[[ Data, beginning ]]

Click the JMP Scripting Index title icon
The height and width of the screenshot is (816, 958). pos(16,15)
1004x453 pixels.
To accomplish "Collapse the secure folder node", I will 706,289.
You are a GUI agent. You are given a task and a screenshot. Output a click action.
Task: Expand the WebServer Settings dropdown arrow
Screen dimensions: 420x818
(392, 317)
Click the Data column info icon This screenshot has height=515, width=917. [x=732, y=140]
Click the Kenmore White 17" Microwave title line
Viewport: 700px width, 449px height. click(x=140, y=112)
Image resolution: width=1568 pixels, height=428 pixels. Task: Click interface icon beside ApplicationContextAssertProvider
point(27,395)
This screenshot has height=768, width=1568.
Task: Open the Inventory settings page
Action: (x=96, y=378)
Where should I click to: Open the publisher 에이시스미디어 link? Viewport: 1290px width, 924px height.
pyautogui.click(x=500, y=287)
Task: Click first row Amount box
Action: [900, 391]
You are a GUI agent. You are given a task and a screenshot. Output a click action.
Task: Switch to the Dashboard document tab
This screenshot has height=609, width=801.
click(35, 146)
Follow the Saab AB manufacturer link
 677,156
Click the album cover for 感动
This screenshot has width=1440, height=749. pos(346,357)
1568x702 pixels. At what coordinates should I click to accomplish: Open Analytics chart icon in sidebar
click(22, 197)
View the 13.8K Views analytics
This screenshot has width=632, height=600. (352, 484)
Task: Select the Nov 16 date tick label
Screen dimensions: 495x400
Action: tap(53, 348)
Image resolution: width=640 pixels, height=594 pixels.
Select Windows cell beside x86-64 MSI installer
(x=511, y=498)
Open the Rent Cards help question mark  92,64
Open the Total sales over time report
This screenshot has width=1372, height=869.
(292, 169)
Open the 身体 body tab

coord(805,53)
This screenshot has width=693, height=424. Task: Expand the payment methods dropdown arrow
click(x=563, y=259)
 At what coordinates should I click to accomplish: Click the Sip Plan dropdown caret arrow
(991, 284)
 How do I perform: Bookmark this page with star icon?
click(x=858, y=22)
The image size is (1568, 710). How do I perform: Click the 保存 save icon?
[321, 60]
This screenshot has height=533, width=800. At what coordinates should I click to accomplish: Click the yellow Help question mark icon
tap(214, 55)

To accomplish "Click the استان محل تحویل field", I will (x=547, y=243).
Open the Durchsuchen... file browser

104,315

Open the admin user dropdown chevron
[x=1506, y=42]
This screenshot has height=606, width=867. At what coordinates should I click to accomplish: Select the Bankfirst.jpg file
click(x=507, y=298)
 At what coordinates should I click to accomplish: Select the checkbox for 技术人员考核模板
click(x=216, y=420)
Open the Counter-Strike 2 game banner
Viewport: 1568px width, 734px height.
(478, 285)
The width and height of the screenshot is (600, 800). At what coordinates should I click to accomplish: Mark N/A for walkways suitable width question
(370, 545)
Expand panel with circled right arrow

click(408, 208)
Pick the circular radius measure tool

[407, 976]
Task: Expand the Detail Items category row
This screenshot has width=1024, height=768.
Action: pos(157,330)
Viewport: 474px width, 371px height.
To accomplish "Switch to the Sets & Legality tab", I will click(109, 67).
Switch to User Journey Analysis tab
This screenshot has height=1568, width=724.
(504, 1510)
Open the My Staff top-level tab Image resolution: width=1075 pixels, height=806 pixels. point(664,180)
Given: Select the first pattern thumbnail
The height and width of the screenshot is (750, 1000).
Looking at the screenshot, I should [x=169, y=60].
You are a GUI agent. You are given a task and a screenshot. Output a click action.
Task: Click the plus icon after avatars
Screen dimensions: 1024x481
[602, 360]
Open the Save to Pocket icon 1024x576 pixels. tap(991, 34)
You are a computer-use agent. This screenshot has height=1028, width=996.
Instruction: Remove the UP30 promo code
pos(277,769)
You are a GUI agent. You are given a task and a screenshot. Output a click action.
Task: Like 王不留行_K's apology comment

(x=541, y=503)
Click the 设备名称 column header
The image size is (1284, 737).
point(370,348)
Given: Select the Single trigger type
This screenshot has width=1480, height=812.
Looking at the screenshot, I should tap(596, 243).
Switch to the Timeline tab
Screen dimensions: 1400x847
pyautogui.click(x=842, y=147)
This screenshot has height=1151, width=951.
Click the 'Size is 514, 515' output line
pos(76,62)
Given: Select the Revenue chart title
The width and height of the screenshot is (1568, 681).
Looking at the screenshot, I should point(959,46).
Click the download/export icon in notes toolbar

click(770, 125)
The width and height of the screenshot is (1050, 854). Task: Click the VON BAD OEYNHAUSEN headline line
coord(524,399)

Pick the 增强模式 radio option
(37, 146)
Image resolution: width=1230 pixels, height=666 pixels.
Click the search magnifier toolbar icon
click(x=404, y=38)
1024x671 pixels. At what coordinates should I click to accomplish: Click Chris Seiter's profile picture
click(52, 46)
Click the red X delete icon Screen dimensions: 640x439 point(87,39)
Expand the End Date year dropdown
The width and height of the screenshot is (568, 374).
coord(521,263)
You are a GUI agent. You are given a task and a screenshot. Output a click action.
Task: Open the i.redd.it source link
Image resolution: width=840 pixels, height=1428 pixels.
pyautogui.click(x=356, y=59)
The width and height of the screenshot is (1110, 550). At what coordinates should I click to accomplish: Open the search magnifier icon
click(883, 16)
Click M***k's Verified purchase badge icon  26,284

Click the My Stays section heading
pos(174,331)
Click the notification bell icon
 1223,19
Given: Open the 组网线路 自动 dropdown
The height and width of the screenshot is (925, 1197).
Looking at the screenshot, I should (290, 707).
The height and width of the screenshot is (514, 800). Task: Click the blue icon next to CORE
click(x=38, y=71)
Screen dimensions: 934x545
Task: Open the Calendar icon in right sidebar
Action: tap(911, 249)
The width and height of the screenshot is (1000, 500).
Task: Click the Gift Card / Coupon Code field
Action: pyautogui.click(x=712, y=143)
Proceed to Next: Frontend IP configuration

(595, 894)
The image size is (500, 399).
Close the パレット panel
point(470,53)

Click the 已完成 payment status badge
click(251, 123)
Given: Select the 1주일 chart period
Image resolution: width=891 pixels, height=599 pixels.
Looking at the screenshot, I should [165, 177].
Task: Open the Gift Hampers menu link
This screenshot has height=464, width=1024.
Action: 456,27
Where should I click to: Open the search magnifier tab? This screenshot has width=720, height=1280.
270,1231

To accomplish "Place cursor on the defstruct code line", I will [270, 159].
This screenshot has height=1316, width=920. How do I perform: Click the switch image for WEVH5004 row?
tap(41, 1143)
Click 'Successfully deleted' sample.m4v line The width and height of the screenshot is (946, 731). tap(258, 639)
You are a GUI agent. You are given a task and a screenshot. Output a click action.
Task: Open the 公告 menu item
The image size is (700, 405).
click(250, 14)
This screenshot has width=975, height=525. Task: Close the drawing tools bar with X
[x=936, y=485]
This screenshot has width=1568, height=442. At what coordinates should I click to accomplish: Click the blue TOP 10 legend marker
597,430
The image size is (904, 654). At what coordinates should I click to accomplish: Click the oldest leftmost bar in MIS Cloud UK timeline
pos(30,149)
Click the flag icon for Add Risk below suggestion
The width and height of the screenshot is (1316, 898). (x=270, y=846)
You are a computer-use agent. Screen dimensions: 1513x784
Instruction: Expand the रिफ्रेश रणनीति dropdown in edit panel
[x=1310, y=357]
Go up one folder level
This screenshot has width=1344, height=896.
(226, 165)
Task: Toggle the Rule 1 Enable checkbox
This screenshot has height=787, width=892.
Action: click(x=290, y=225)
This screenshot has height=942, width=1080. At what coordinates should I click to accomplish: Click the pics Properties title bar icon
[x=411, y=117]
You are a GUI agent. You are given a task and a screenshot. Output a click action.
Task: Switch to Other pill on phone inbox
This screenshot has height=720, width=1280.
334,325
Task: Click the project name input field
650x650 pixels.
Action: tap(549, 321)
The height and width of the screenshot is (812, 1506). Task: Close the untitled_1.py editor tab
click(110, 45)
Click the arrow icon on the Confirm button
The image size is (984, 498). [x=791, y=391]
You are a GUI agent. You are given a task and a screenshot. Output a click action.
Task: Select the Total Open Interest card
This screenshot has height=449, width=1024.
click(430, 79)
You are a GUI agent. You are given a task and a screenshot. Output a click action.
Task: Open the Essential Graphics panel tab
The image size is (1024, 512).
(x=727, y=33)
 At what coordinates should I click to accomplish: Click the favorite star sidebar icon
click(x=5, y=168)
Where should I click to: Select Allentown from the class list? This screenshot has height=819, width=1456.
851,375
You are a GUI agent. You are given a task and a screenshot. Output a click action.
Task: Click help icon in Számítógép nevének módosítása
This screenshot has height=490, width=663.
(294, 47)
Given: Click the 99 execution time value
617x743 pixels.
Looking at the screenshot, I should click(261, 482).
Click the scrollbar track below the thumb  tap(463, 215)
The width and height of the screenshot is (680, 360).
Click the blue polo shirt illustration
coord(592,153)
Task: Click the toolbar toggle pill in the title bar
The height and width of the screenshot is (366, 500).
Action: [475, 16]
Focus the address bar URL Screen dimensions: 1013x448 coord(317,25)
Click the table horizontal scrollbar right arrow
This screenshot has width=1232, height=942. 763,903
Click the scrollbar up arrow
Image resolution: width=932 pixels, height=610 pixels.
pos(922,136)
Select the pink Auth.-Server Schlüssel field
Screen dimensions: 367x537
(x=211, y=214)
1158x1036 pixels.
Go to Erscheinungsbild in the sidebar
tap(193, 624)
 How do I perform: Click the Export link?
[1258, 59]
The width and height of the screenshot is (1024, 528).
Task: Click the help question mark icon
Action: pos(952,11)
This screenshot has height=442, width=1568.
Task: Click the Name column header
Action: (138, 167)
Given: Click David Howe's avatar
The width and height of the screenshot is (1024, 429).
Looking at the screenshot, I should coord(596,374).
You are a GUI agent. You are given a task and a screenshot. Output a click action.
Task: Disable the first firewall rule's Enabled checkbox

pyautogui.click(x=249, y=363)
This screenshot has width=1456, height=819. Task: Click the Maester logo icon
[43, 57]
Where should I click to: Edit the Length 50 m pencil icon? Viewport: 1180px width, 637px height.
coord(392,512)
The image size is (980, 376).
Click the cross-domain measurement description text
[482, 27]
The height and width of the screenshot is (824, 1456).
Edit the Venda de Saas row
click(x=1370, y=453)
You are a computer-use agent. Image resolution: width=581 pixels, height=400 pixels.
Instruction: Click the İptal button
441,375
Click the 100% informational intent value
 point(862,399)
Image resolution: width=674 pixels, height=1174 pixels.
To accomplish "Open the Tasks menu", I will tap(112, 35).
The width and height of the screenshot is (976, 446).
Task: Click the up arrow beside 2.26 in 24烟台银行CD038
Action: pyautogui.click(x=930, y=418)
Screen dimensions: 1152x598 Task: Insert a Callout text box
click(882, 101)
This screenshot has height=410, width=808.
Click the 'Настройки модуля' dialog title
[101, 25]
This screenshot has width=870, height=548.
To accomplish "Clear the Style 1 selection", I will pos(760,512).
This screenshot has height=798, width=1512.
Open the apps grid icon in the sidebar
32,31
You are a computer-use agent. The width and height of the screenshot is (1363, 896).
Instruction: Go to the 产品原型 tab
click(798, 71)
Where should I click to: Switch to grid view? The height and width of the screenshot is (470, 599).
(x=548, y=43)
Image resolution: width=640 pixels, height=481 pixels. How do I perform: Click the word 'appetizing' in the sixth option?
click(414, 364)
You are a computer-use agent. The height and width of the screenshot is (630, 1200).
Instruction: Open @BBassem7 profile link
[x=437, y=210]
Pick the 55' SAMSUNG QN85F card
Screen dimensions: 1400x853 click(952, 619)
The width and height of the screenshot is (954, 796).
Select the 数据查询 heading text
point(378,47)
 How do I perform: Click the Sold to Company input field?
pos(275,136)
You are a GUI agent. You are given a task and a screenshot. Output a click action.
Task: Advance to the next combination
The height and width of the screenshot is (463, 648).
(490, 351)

[[ Data, end ]]

▶ **Exercise goal**
Using the data above, say how many lines include the word "folder". Write only that number.

▶ **Finished task**
2